Ernst van Zyle, Chef/Patron, The Lord Clyde, Cheshire
Ernst van Zyle is a South African self-taught chef. He came to the UK aged 21 to take up a position with the Hilton Hotel group. He soon found his first head chef position at the Stanneylands Hotel, a four star hotel in Wilmslow.
After three years there he then moved to Etrop Grange in Manchester where his bold experimental style started to earn him attention and comment. Last year Ernst moved to The Lord Clyde in Cheshire, fulfilling his long-term dream of owning his own establishment. The Staff Canteen caught up with him to find out how it’s going.
What first attracted you to The Lord Clyde?
What attracted me was the intimacy; it’s 24 covers and it’s impossible to do more unless we turn tables, which isn’t what we do. We can look after everybody and everybody gets a hundred per cent of our attention’; everybody’s looked after in exactly the same way and most of the time we can prep on the day for the day. It’s the location as well. You walk out the door and two minutes to the left is the canal which goes all the way to Macclesfield; it’s a beautiful walk. There’s a field behind us with horses and a field in front of us with cows and sheep. There’s loads of good foraging; we’ve found lots of stuff that we use on the menu.
What do you want to achieve at The Lord Clyde?
It’s something we don’t want to shout from the rooftops about but the dream is to get a Michelin star and working towards that. The food we serve is modern. We use all the powders that are on the market; it’s water bathed; it’s foraged; it’s a little bit unusual – we cook with hay and pine needles or the yellow beetroot or purple carrots. So it’s very modern but it’s also very relaxed; we are a pub at the end of the day so we try to deliver that kind of upmarket experience but in an extremely relaxed atmosphere where, if you want to walk in in shorts and flip fops and a T-shirt, it doesn’t matter.
You were quite well known before for being experimental; do you feel you’ve had to tone that down now that you’re cooking in a pub?
Definitely not, we’ve set out to be that little bit different. There’s too many similar pubs doing fish and chips, deep-fried prawn tails or the twenty-stack burger. When we took over here, yes it was a dramatic change but we felt it had to happen. There’s no other pub like us in Cheshire doing that experimental, sometimes crazy stuff. The closest competition to us is the Alderley Edge Hotel; Chris Holland cooks pretty much as modern as we do, but the advantage we have is that we’re a pub so people are a lot more relaxed coming to us than having to get into a car and go to a hotel. So no, we never wanted to tone down; we never wanted to be cautious.
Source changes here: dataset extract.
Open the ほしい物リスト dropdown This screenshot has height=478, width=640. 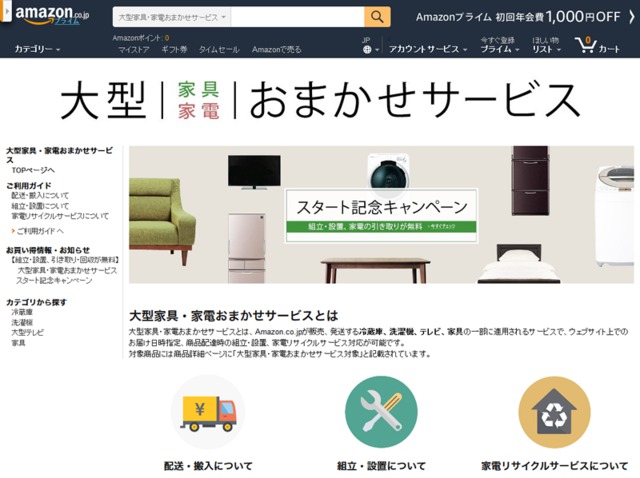click(x=546, y=45)
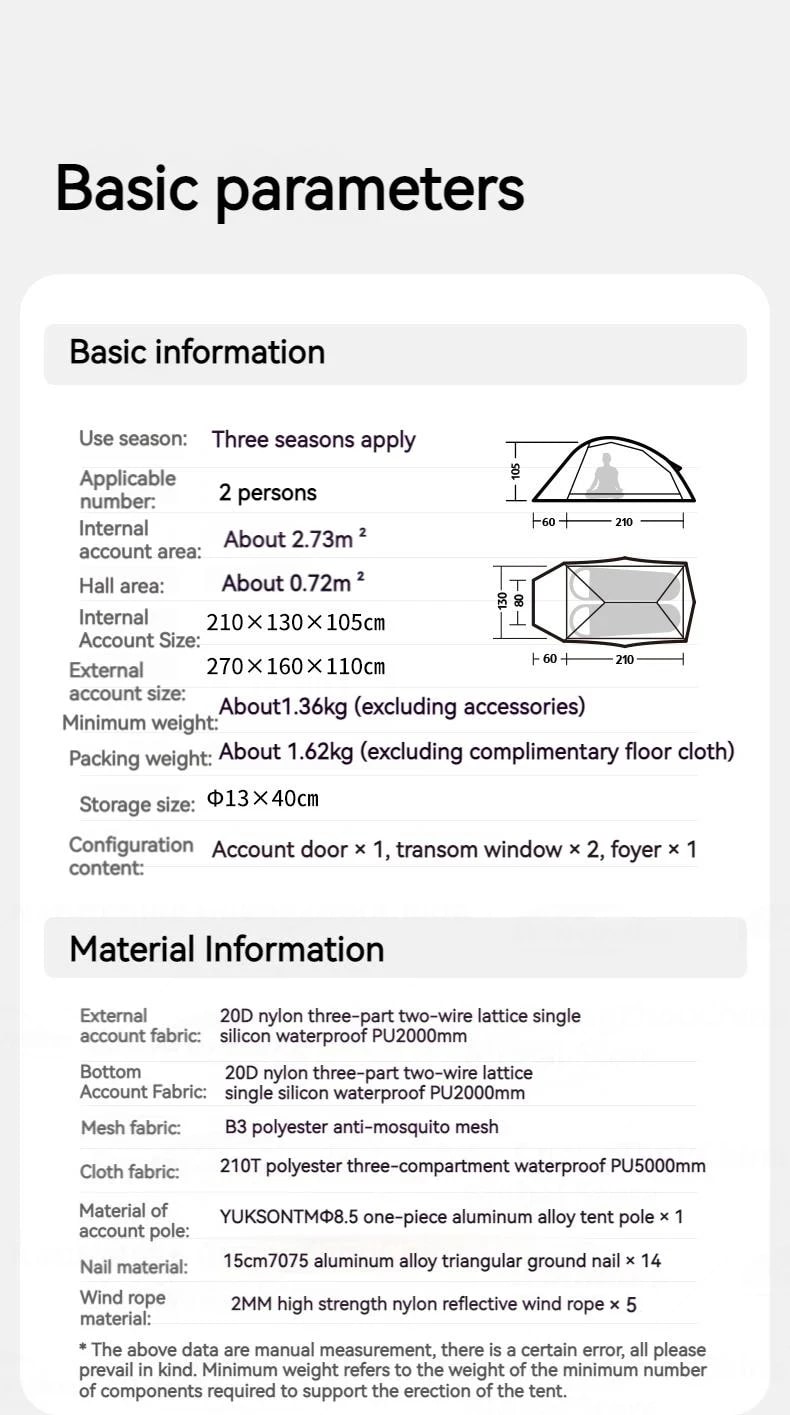
Task: Click the external size 270×160×110cm text
Action: click(295, 667)
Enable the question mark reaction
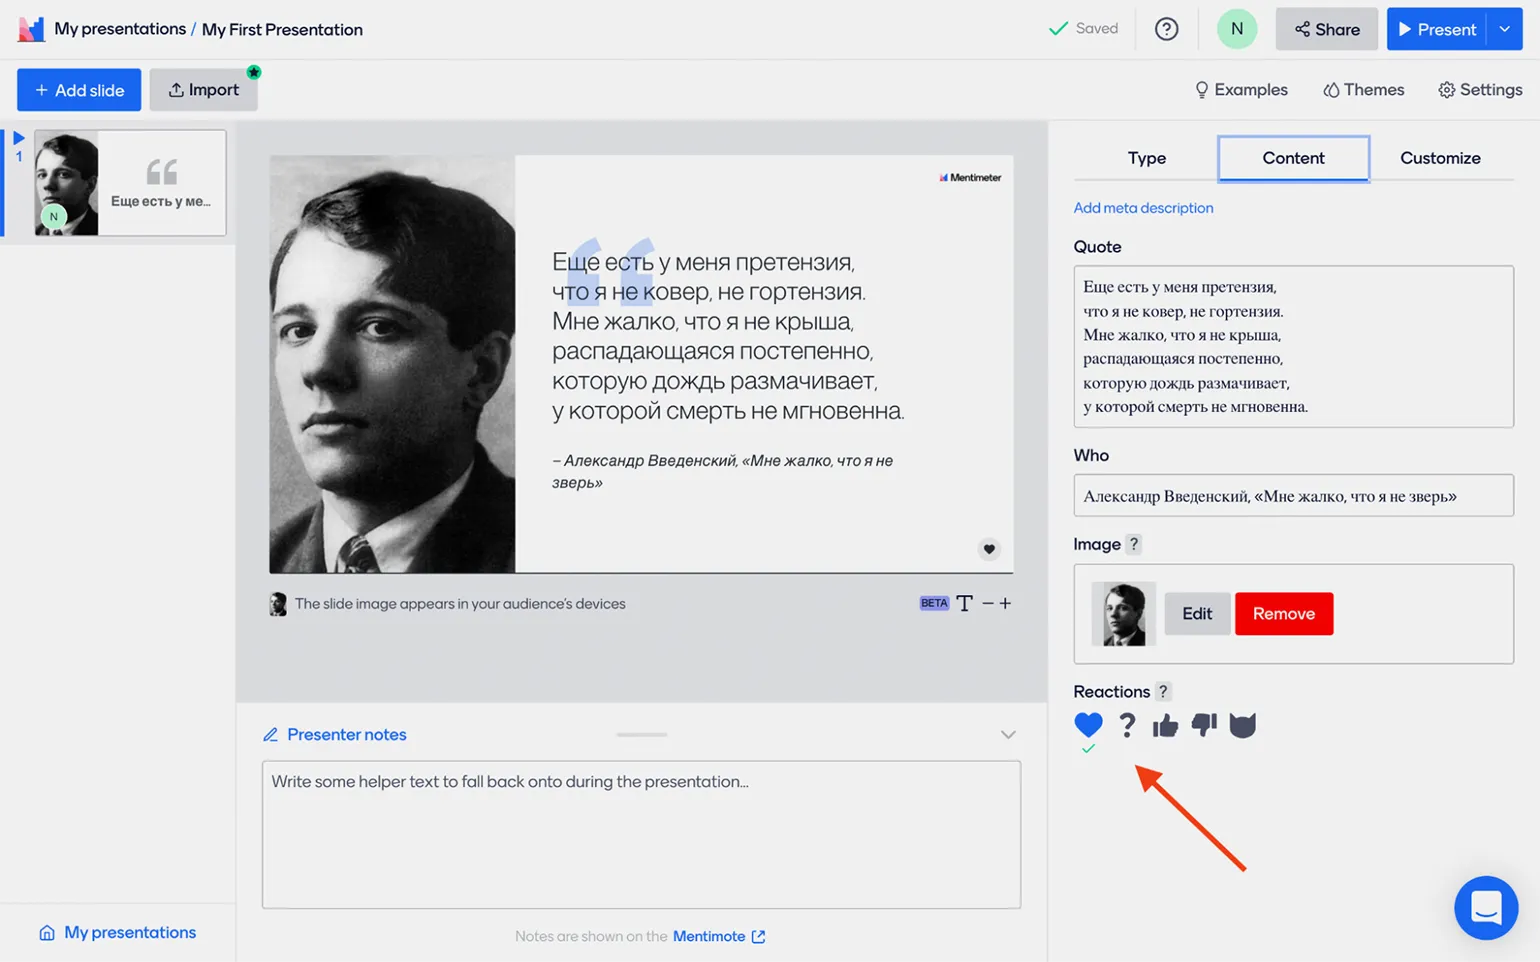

Was it at your previous job at Etrop Grange that you first began to develop your own food style and really start to experiment with your cooking?
Etrop Grange is where the fires really started to burn. It was at Etrop that I did my four stages: The Fat Duck then Noma, Le Manoir and then Restaurant Frantzen in Stockholm. The general manager at Etrop was happy for me to just keep on going and going. Stannilands was the first kind of freedom I got but Etrop was where I really went for it.
Is it possible to sum up the key things you took away from each of those stages? The Fat Duck for me was about fun, making people smile and the magic that I’d seen on the tele. The Fat Duck showed me that food should be fun and if you can create a bit of theatre then you should go for it. The massive attention to detail was also utterly phenomenal; across the board of all four stages, it was the attention to detail that made The Fat Duck stand out. Noma was the most educational time I’ve ever had. It’s all about the product and the quality of the product, the complete freshness and respecting the ingredients – that’s what Noma taught me; really looking after what comes through the door, treating it right and if it doesn’t need cooking serve it raw; don’t mess around with it. As intense and difficult as some of the dishes are that Noma produce, at the core is still the ingredient.